Kristen Campbell, Editor in Chief

Two weeks ago one of my communications professors commented that his news quizzes, which cover the top 10 names in the past week’s news, usually have one recurring name throughout the semester and was hoping Charlie Sheen would be removed very soon. That comment got me thinking about the media’s story priorities.

Why does the media have low standards? They are more likely to post or talk about some entertainment scandal than something that is pressing to the nation, such as education reform.

I literally have to search for any news of substance unless a disaster happens that affects the world as a whole.

Up until the 9.0 magnitude earthquake and nuclear plant meltdown in Japan, the top stories on television or online had to do with Sheen’s “tiger blood” and “winning” or Lindsay Lohan stealing a necklace from a store.

The world is more interested in Sheen’s latest comment on warlocks or what Kate Middleton’s wedding dress will look like than the hard-hitting news that relate to our troops that are overseas.

Under the “trending now” section of the Yahoo! homepage, we see names as Rebecca Black for her ridiculous music video or Emily Maynard who won Brad Womack’s heart on “The Bachelor.” In the past week I have even seen “Bigfoot video” many slots above Japan or the Myanmar earthquake.

Rarely do I see President Barack Obama’s name gracing the list; even Japan did not become a top media trend.

Obama spoke out about his stance on the No Child Left Behind legislation and I only heard about it once and read it a second time when scrolling through my Twitter feed.

When I open my email inboxes, the news that I am presented with are: a scandal with the American Apparel CEO, seeing celebrities without makeup, tax tips and a “how you can help Japan” article.

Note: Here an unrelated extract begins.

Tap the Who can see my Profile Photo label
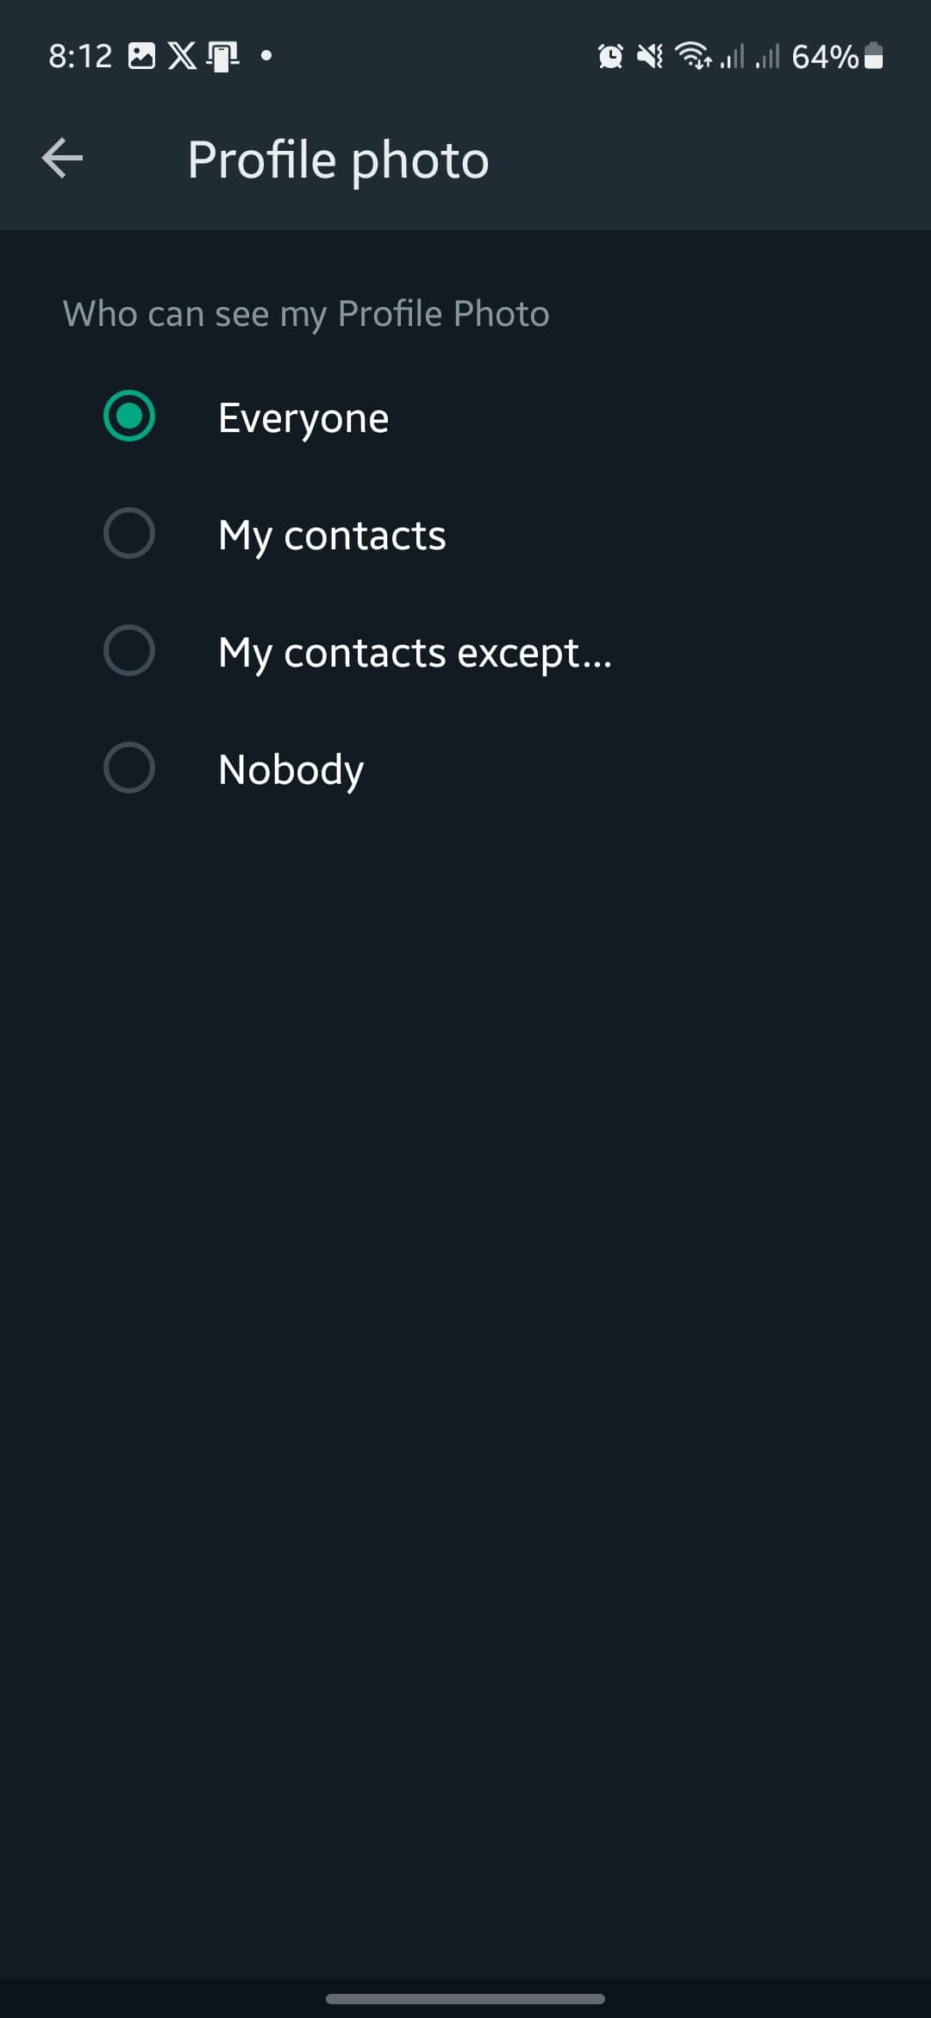931x2018 pixels. pos(306,313)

Sure, some of these things seem newsworthy but what about that hard news that gets the juices flowing and the wheels turning?

As a journalist I thrive on the non-entertainment news that affects me as a citizen of this world.

I want to know how life will be when I graduate, I want to know how my children’s education will differ from mine and I want to know about natural disasters.

The occasional update on the royal wedding is fine and dandy but this dependency on celebrity and entertainment makes me feel as if media is sliding down a slippery slope.

I hope and pray that once I graduate and immerse myself into newsrooms, my first assignment is not to follow an entertainment scandal.

Good luck media, you have two more years to shape up for those of us that actually care about the news.